[Records from a collection]
________________________
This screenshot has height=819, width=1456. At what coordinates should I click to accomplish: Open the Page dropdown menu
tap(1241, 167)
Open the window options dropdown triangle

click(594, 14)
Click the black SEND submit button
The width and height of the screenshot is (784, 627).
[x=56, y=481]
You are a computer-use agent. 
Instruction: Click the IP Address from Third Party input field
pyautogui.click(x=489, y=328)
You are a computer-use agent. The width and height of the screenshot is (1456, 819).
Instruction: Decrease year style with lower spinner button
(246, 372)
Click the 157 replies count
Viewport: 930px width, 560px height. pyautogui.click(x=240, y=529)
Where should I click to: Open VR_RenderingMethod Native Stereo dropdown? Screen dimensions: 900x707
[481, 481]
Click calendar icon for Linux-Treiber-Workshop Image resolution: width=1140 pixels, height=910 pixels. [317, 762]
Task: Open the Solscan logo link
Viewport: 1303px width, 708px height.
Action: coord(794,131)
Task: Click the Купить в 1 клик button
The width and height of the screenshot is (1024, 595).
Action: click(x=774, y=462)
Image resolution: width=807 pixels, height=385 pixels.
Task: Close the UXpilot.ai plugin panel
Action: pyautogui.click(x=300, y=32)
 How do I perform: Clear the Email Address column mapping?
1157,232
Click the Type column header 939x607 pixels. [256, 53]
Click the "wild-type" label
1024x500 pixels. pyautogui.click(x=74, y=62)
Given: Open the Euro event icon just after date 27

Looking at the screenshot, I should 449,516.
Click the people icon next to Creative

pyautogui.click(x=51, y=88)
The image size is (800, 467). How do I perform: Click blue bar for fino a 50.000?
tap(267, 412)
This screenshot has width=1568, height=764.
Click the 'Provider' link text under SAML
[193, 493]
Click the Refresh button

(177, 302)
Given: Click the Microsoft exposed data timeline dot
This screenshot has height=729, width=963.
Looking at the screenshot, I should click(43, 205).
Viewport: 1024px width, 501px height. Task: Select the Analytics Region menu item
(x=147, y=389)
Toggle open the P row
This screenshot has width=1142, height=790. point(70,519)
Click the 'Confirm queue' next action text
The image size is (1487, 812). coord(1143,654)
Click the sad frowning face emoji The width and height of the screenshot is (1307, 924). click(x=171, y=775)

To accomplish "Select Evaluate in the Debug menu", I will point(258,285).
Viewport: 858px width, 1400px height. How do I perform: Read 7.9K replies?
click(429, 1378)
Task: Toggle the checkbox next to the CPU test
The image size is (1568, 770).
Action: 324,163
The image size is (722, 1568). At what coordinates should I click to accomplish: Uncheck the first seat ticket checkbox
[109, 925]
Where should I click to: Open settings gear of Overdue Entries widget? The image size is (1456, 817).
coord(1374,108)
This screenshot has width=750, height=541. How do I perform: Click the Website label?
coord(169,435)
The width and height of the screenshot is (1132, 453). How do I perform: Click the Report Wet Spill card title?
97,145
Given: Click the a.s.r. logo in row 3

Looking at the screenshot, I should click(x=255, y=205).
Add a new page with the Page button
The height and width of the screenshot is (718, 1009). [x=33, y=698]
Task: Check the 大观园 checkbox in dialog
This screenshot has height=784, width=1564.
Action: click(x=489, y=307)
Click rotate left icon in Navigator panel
________________________
What to do - Return each of the lines above verbatim, with no changes.

Expected answer -
This screenshot has height=819, width=1456. At what coordinates should I click to accomplish: Open the Page dropdown menu
tap(1241, 167)
Open the window options dropdown triangle

click(594, 14)
Click the black SEND submit button
The width and height of the screenshot is (784, 627).
[x=56, y=481]
You are a computer-use agent. 
Instruction: Click the IP Address from Third Party input field
pyautogui.click(x=489, y=328)
You are a computer-use agent. The width and height of the screenshot is (1456, 819).
Instruction: Decrease year style with lower spinner button
(246, 372)
Click the 157 replies count
Viewport: 930px width, 560px height. pyautogui.click(x=240, y=529)
Where should I click to: Open VR_RenderingMethod Native Stereo dropdown? Screen dimensions: 900x707
[481, 481]
Click calendar icon for Linux-Treiber-Workshop Image resolution: width=1140 pixels, height=910 pixels. [317, 762]
Task: Open the Solscan logo link
Viewport: 1303px width, 708px height.
Action: coord(794,131)
Task: Click the Купить в 1 клик button
The width and height of the screenshot is (1024, 595).
Action: click(x=774, y=462)
Image resolution: width=807 pixels, height=385 pixels.
Task: Close the UXpilot.ai plugin panel
Action: pyautogui.click(x=300, y=32)
 How do I perform: Clear the Email Address column mapping?
1157,232
Click the Type column header 939x607 pixels. [256, 53]
Click the "wild-type" label
1024x500 pixels. pyautogui.click(x=74, y=62)
Given: Open the Euro event icon just after date 27

Looking at the screenshot, I should 449,516.
Click the people icon next to Creative

pyautogui.click(x=51, y=88)
The image size is (800, 467). How do I perform: Click blue bar for fino a 50.000?
tap(267, 412)
This screenshot has width=1568, height=764.
Click the 'Provider' link text under SAML
[193, 493]
Click the Refresh button

(177, 302)
Given: Click the Microsoft exposed data timeline dot
This screenshot has height=729, width=963.
Looking at the screenshot, I should click(43, 205).
Viewport: 1024px width, 501px height. Task: Select the Analytics Region menu item
(x=147, y=389)
Toggle open the P row
This screenshot has width=1142, height=790. point(70,519)
Click the 'Confirm queue' next action text
The image size is (1487, 812). coord(1143,654)
Click the sad frowning face emoji The width and height of the screenshot is (1307, 924). click(x=171, y=775)

To accomplish "Select Evaluate in the Debug menu", I will point(258,285).
Viewport: 858px width, 1400px height. How do I perform: Read 7.9K replies?
click(429, 1378)
Task: Toggle the checkbox next to the CPU test
The image size is (1568, 770).
Action: 324,163
The image size is (722, 1568). At what coordinates should I click to accomplish: Uncheck the first seat ticket checkbox
[109, 925]
Where should I click to: Open settings gear of Overdue Entries widget? The image size is (1456, 817).
coord(1374,108)
This screenshot has width=750, height=541. How do I perform: Click the Website label?
coord(169,435)
The width and height of the screenshot is (1132, 453). How do I perform: Click the Report Wet Spill card title?
97,145
Given: Click the a.s.r. logo in row 3

Looking at the screenshot, I should click(x=255, y=205).
Add a new page with the Page button
The height and width of the screenshot is (718, 1009). [x=33, y=698]
Task: Check the 大观园 checkbox in dialog
This screenshot has height=784, width=1564.
Action: click(x=489, y=307)
Click rotate left icon in Navigator panel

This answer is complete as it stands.